Westerly wind bursts (WWBs) in the equatorial Pacific occur during the development of most El
Niño events and are believed to be a major factor in ENSO's dynamics. Because of their short time
scale, WWBs are normally considered part of a stochastic forcing of ENSO, completely external to the
interannual ENSO variability. Recent observational studies, however, suggest that the occurrence and
characteristics of WWBs may depend to some extent on the state of ENSO components, implying that
WWBs, which force ENSO, are modulated by ENSO itself.
Satellite and in situ observations are used here to show that WWBs are significantly more likely to
occur when the warm pool is extended eastward. Based on these observations, WWBs are added to
an intermediate complexity coupled ocean-atmosphere ENSO model. The representation of WWBs is
idealized such that their occurrence is modulated by the warm pool extent. The resulting model run is
compared with a run in which the WWBs are stochastically applied. The modulation of WWBs by ENSO
results in an enhancement of the slow frequency component of the WWBs. This causes the amplitude of
ENSO events forced by modulated WWBs to be twice as large as the amplitude of ENSO events forced
by stochastic WWBs with the same amplitude and average frequency. Based on this result, it is suggested
that the modulation of WWBs by the equatorial Pacific SST is a critical element of ENSO's dynamics, and
that WWBs should not be regarded as purely stochastic forcing.
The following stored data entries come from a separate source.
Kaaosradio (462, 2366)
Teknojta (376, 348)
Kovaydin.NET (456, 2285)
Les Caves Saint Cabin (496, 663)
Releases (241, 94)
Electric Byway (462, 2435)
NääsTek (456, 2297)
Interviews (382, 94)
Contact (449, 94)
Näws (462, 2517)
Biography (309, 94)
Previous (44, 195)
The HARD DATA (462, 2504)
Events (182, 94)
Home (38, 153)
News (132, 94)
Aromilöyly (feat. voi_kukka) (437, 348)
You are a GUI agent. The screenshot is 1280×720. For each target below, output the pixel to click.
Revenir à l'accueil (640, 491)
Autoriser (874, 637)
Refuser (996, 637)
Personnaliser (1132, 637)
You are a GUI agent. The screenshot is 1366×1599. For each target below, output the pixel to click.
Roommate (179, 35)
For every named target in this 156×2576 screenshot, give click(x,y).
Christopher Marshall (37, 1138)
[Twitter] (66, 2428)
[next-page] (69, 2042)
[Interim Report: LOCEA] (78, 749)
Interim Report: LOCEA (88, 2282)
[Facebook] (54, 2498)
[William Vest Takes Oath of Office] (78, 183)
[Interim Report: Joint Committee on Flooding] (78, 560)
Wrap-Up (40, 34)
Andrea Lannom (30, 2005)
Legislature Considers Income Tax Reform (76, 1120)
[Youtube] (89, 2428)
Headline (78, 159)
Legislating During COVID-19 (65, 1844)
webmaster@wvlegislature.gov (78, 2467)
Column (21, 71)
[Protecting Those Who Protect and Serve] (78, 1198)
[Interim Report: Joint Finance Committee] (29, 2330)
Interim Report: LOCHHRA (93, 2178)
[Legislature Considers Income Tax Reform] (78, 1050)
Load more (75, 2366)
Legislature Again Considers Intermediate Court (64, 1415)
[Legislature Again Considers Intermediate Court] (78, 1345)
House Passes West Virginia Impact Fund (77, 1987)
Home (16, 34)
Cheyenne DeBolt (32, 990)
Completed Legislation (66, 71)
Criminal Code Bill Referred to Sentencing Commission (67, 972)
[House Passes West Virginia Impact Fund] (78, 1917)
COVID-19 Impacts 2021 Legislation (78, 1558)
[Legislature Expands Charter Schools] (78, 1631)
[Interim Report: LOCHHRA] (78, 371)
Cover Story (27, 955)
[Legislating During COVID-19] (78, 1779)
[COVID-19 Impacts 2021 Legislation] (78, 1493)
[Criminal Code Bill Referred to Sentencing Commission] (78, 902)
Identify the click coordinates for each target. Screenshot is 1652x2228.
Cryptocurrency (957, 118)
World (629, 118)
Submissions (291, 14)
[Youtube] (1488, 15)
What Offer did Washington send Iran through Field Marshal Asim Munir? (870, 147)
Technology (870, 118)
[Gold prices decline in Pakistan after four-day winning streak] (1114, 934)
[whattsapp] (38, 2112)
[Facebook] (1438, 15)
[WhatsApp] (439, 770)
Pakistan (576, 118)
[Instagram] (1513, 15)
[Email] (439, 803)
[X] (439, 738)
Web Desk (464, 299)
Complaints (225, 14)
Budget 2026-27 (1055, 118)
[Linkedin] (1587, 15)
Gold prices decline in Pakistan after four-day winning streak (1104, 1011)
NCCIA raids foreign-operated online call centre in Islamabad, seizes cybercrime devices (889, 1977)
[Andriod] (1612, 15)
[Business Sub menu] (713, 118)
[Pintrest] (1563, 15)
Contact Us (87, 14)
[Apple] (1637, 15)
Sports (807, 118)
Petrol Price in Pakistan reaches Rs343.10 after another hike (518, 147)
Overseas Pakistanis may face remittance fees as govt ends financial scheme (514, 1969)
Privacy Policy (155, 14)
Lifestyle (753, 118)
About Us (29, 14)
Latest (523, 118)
In the paradigm proposed here, WWBs
are still an important aspect of ENSO's dynamics, but they are treated as being partially stochastic and
partially affected by the large-scale ENSO dynamics, rather than being completely external to ENSO.
It is further shown that WWB modulation by the large-scale equatorial SST field is roughly equivalent
to an increase in the ocean-atmosphere coupling strength, making the coupled equatorial Pacific effectively self-sustained.